Also, warum nicht handfeste Argumente liefern, die das Amtsgericht Starnberg in seiner Urteilsbegründung offensichtlich auch hatte? Ein altes Anwaltsmotto lautet: „Frisch behauptet, ist halb gewonnen.“ So muss man den Vortrag der klagenden Familie wohl einschätzen als sie vortrugen, dass täglich bis zu 50 Fledermausköttel in den Monaten April bis Oktober auf der Terrasse lagen. Diese Behauptung konnte jedoch im Ergebnis nicht nachgewiesen werden. Dabei hatte das Gericht extra noch eine Fledermausexpertin als Sachverständige bestellt, die allerdings zu dem Ergebnis kam, dass im Dach des Hauses keine Wochenstube der Fledermauspopulation eingerichtet war und auch die Anzahl der Tiere eher gering war. Ich denke mal, dass die Behauptung von 50 Fledermauskötteln dermaßen übertrieben war, dass man mit der Belästigung „Fledermausköttel auf der Terrasse“ schon keinen Stein im Brett mehr beim Gericht hatte.
Da gilt eine andere Regel, die ich als Anwalt gelernt habe. Wenn man übertreibt, dann bitte so, dass man nicht widerlegt wird. Und man sollte nicht seine ganze Klage auf diese Übertreibungen stützen. Denn, als die Frage des Umfangs der Belästigung nicht das gewünschte Ergebnis brachte, wurde eine mögliche Gesundheitsgefährdung der minderjährigen Kinder der Mieter vorgetragen.
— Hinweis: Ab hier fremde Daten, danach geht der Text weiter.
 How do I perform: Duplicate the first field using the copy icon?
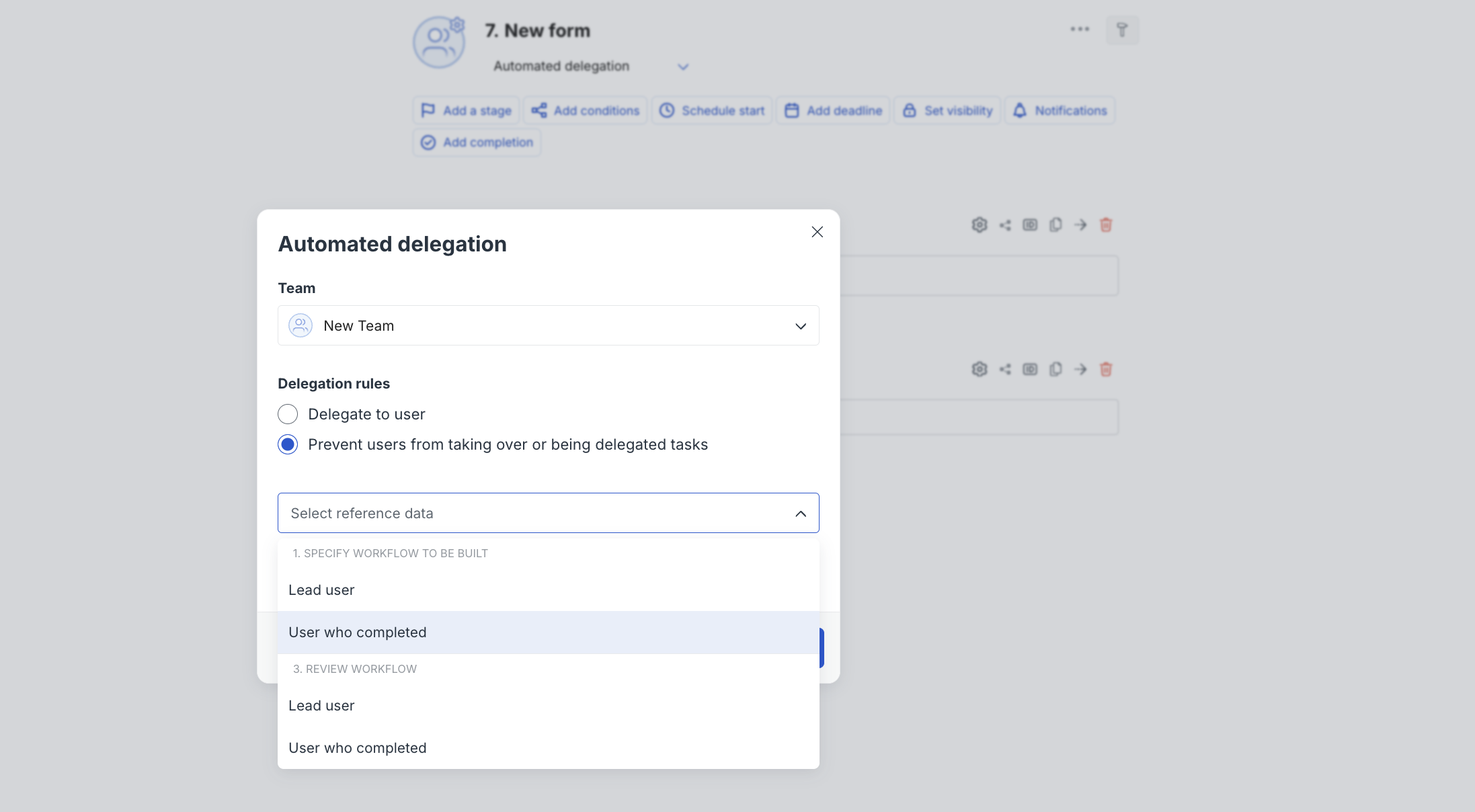(x=1055, y=225)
Aber auch dieses Argument schmetterte das Gericht völlig zu Recht ab, denn welche Gefährdung genau eintreten sollte, wurde auch nicht vorgetragen. Also, einfach mal Gesundheitsgefährdung rufen, ohne konkreten Vortrag zu bringen, worin sich diese Gefährdung zeigen soll, ist wenig aussichtsreich. Da muss man wirklich mehr bieten.
Merke: Die Argumente des Gerichts sind immer gut. Die eigenen Argumente sollten wirklich gut sein!
Was kann man nun aus diesem kuriosen Fall lernen? Wenn man eine Mietminderung durchsetzen will, sollte man sich genau überlegen, ob die Belästigung bzw. der Mangel tatsächlich eine Minderung rechtfertigt. Natürlich kann das der Laie schwer überblicken. Aber ein wichtiger Anhaltspunkt ist die Frage, ob der Mangel den Kern des Mietverhältnisses, nämlich die Wohnung schlechthin betrifft. Feuchtigkeit an den Wänden, der Putz fällt von der Decke, die Stromleitungen sind überlastet. Alle diese Dinge berühren mit Sicherheit den Kern des Mietverhältnisses und wenn man nicht gerade schon beim Einzug gesagt hat, super, dass der Putz von der Decke rieselt, dann ist man dem Grunde nach mit einem Mangel und einer Mietminderung auf der richtigen Seite. Es kommt dann nur noch auf die richtige Höhe der Minderung an.
Wenn Dinge jedoch von außen auf die Wohnung einwirken, die der Vermieter gar nicht beeinflussen kann, wie der Nachbar baut ein neues Haus (Baulärm und Staub), die Fledermäuse sind los oder auf dem mitgemieteten Stellplatz treibt sich immer wieder ein Marder herum, der das Fahrzeug beschädigt, dann sollte man etwas vorsichtiger vorgehen. All diese Beeinträchtigungen können Mängel sein und zu einer Minderung berechtigten, aber es gibt auch genug Richterinnen und Richter, die das völlig anders sehen. Vor allem, wenn diese Beeinträchtigungen ein Teil des ländlichen Lebens sind. Das ist, wenn man als Richter abweisen will, ein einfach nicht zu widerlegendes Argument. 😉
Aber auch hier kommt wieder ein altes Anwaltsmotto von mir zum Tragen. Wenn Sie eine Rechtsschutzversicherung unterhalten und sie diese wahrheitsgemäß unterrichten, dann ist die bloße Möglichkeit, dass es sich um einen Mangel handelt, völlig ausreichend. Die Rechtsschutzversicherung muss Ihnen eine Deckungszusage geben. Dann können Sie auch die ein- oder zehnprozentige Chance auf einen Sieg vor Gericht munter ergreifen. Sie haben ja kein Kostenrisiko mehr!
Man sollte aber bedenken, dass ein Mietverhältnis schnell ruiniert werden kann. Haben Sie von einer größeren Wohnungsbaugesellschaft gemietet und probieren aus, ob der Mangeleinwand funktioniert, wird das in den meisten Fällen niemand gegen Sie persönlich aufbringen. Mieten Sie dagegen von einem Privatvermieter, der zwei oder fünf Wohnungen vermietet, sollten Sie schon behutsamer vorgehen. Einem solchen Vermieter können Sie nicht vermitteln, dass das alles nicht persönlich gemeint war und jetzt eben das Gericht gegen Sie entschieden hat. Und nun trifft man sich wieder im Sommer zum gemeinsamen Grillen im Garten? Da hängt vielmehr der Haussegen oftmals dauerhaft schief. Das sollten Sie berücksichtigen.